La scienza procede dall’osservazione della natura, dalla misura dei parametri che caratterizzano un fenomeno naturale e dal loro inserimento in un modello matematico che permetta di calcolare e prevedere con certezza il realizzarsi di altri fenomeni e i valori dei parametri che li caratterizzeranno. Non c’è più posto per il richiamo all’auctoritas degli antichi testi o per la convincente dialettica del brillante oratore o per la pur ammirevole abilità logica del sofista. Non conta la forza della convinzione o la maggioranza che sostiene un’opinione: se il modello matematico non restituisce i risultati attesi, nei limiti dell’errore sperimentale, semplicemente non funziona e va modificato o abbandonato.
Da Galileo in poi ogni ragionamento scientifico o si basa sull’analisi di sensate esperienze o, semplicemente, non è un ragionamento scientifico. La creatività e la fantasia dello scienziato gli suggeriscono nuovi modelli, la sua abilità, anche manuale, gli permette di verificarne la validità con esperimenti. Ma lo scienziato, proprio grazie al metodo galileiano, sa quando è il momento di “cancellare la lavagna” e ripartire da zero, se la “riprova” mostra che il modello non regge la prova dei fatti.
Il metodo galileiano è un autentico, anche se tardivo, prodotto dell’uomo rinascimentale. Quella grandiosa figura che ha riscoperto i classici greci e romani, li ha ammirati e compresi, ha provato il folle desiderio di superarli ed ha, infine, avuto il coraggio di andare oltre tracciando una nuova strada. Galileo è figlio di Michelangelo, nipote di Brunelleschi, ha visto nella cupola di Santa Maria del Fiore la capacità concettuale di andare oltre l’architettura romana, nel David l’abilità manuale di superare la scultura greca e le ha unite in un metodo che tutti possono seguire. Non è l’inarrivabile talento di Leonardo nel riprodurre la natura ed intuire la meccanica del moto in un modo che solo lui può fare, ma è un programma vasto ed incredibilmente ambizioso di tradurre la natura in linguaggio matematico in modo che tutti, armati di questo nuovo linguaggio, possano comprendere e osservare nuovi fenomeni prima inaccessibili.

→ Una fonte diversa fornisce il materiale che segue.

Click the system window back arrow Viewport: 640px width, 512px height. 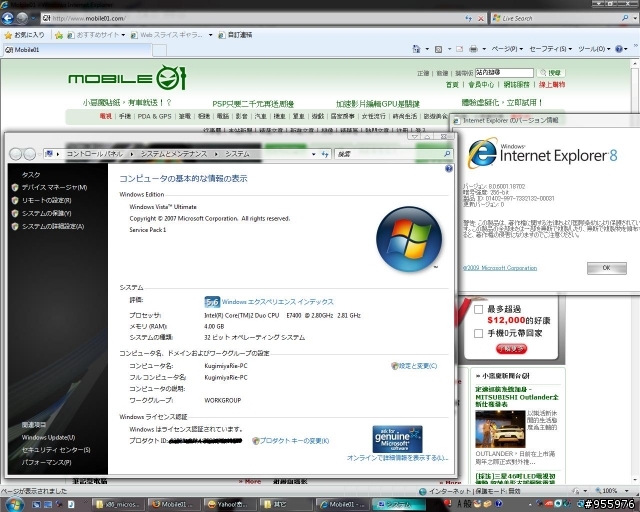[x=15, y=154]
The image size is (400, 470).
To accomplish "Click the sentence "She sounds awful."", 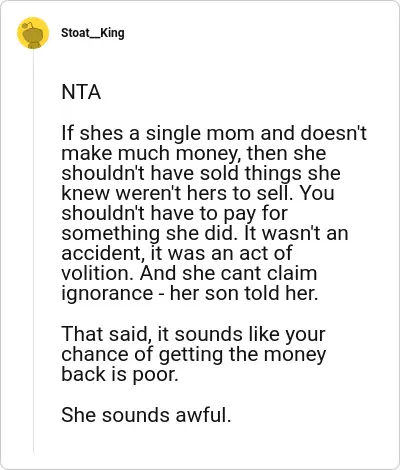I will coord(146,415).
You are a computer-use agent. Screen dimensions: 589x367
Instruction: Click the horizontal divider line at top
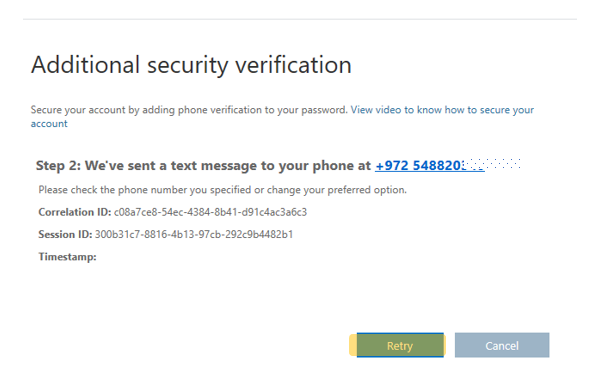point(300,19)
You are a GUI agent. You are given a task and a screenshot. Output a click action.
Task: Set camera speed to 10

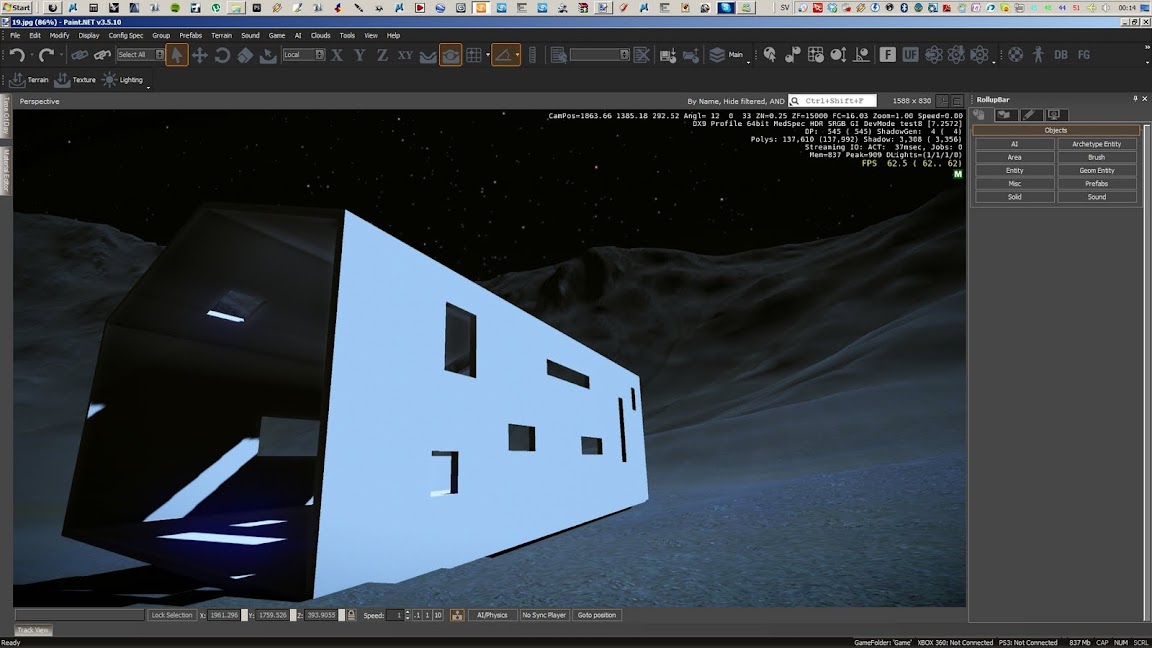[438, 615]
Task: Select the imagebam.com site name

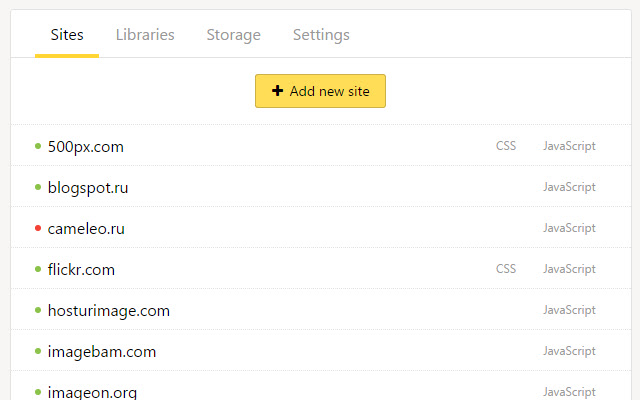Action: point(102,351)
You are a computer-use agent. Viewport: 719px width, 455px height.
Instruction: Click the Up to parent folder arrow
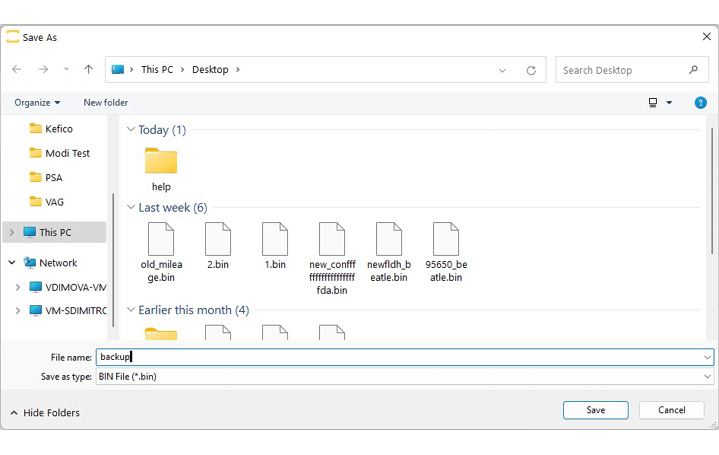point(89,70)

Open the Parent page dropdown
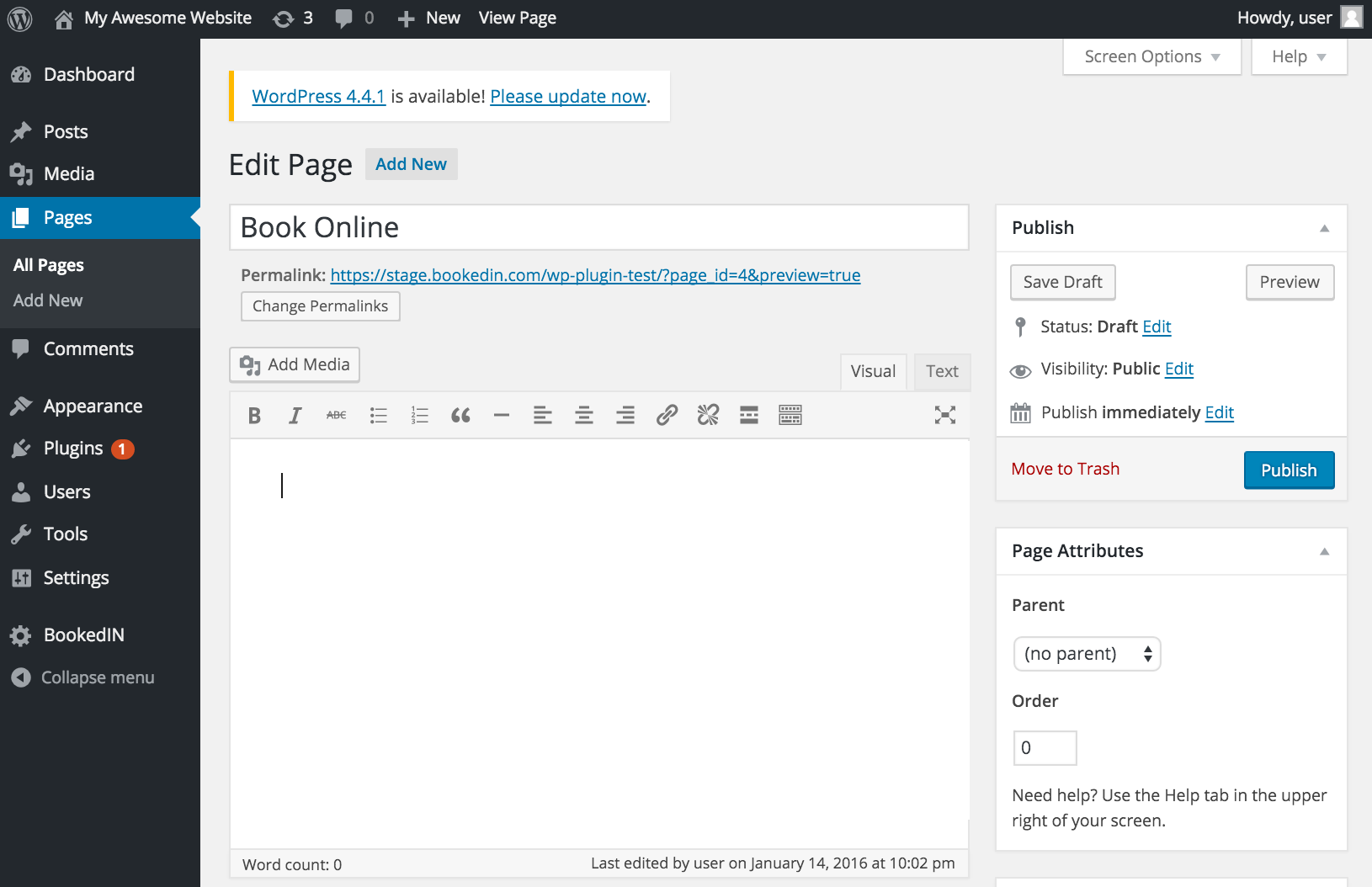(1087, 654)
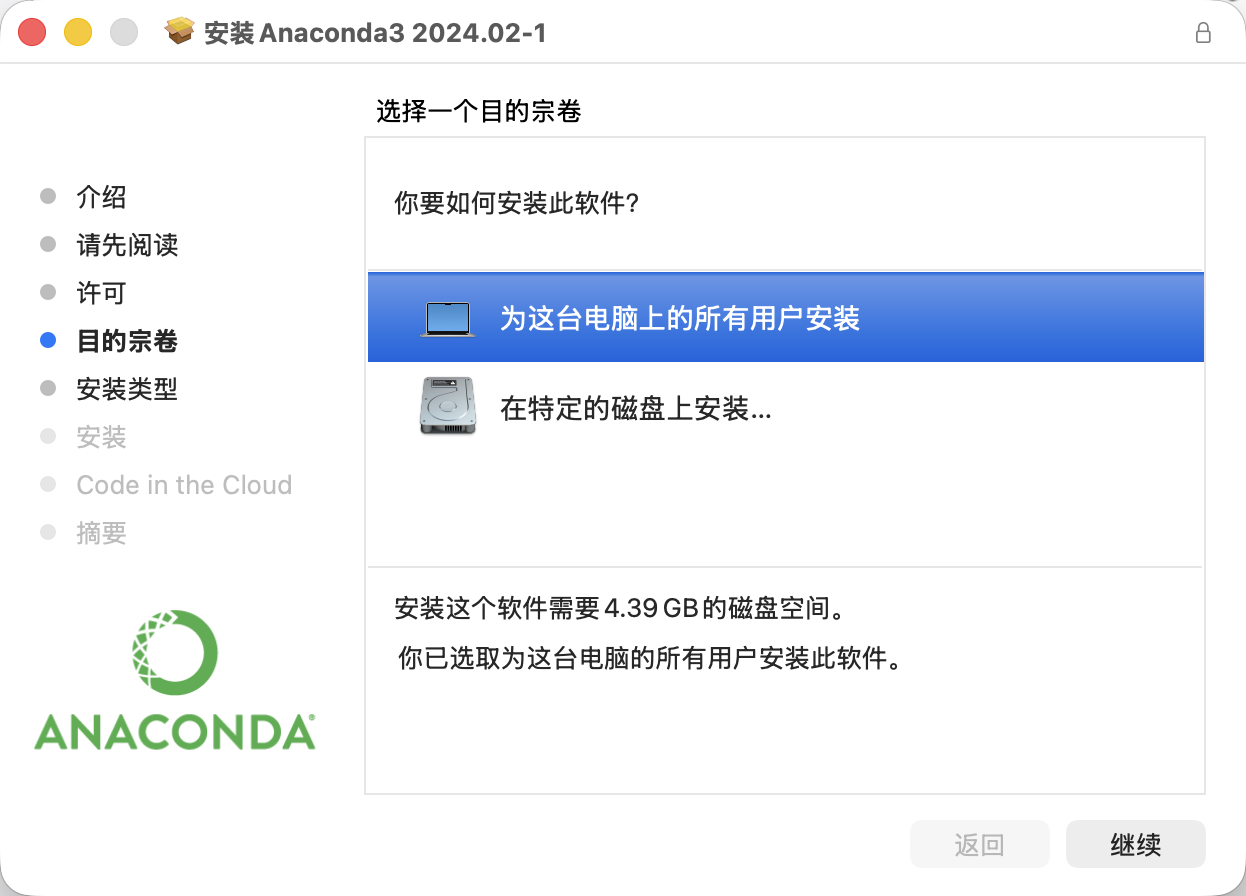Select 为这台电脑上的所有用户安装 option

click(x=785, y=317)
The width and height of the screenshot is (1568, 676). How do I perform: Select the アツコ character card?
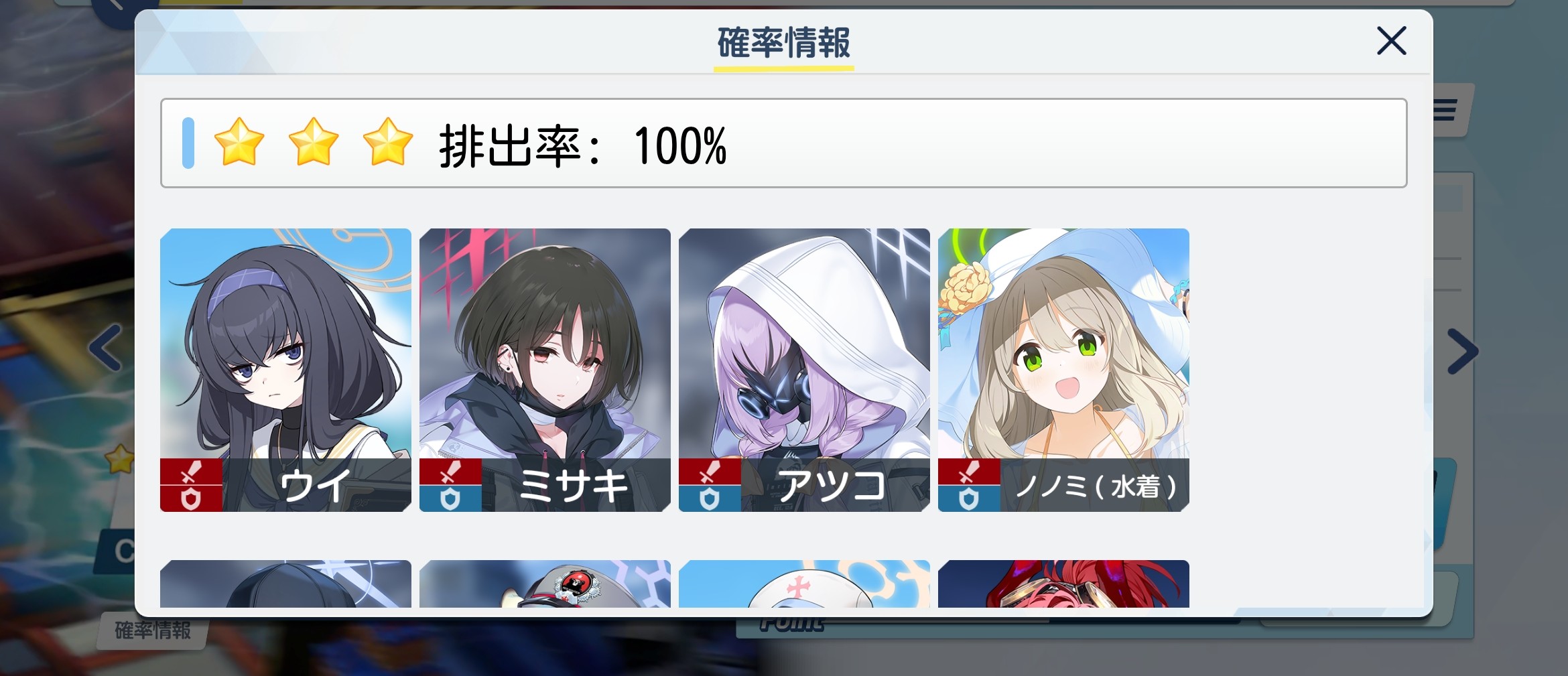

Nel metodo galileiano c’è l’essenza della modernità occidentale, quella capacità di inventare nuovi strumenti, nuove tecnologie, per poter fare quello che prima era impossibile. Il nuovo sapiente non è più solo capace di pensare ma deve anche essere in grado di fare, la competenza tecnica non può più essere concettualmente inferiore alla preparazione intellettuale. E lo capiscono meglio di tutti in Inghilterra dove il frutto della rivoluzione galileiana è la Royal Society, il cui nome completo è Royal Society for the Improvement of Natural Knowledge by Experiment. Ed è in Inghilterra che si comincia ad inserire l’istruzione tecnica non solo nelle scuole ma anche nelle università ed è così che si mettono le basi per la rivoluzione industriale. Intanto da queste parti, anche per ragioni storico-politiche, l’Accademia si avvita su sé stessa e diviene per secoli sinonimo di distacco dalla realtà tanto che dovremo attendere l’Unità d’Italia per avere finalmente anche nella penisola dei Politecnici capaci di prepararci a innovare e competere. Oggi, nei dibattiti sulla riforma dell’istruzione tecnica voluta dal Ministro Valditara, si torna a parlare del ruolo centrale della scuola e dell’università nella formazione di individui capaci di pensare in modo indipendente, creare nuove idee, inventare e condividere tecnologie. L’innovazione richiede il coraggio di abbandonare le consuetudini e immaginare il nuovo: Galileo resta il gigante sulle cui spalle salire per guardare più lontano, ma spetta a noi imparare ad arrampicarci, e ad avere il coraggio di restare lassù.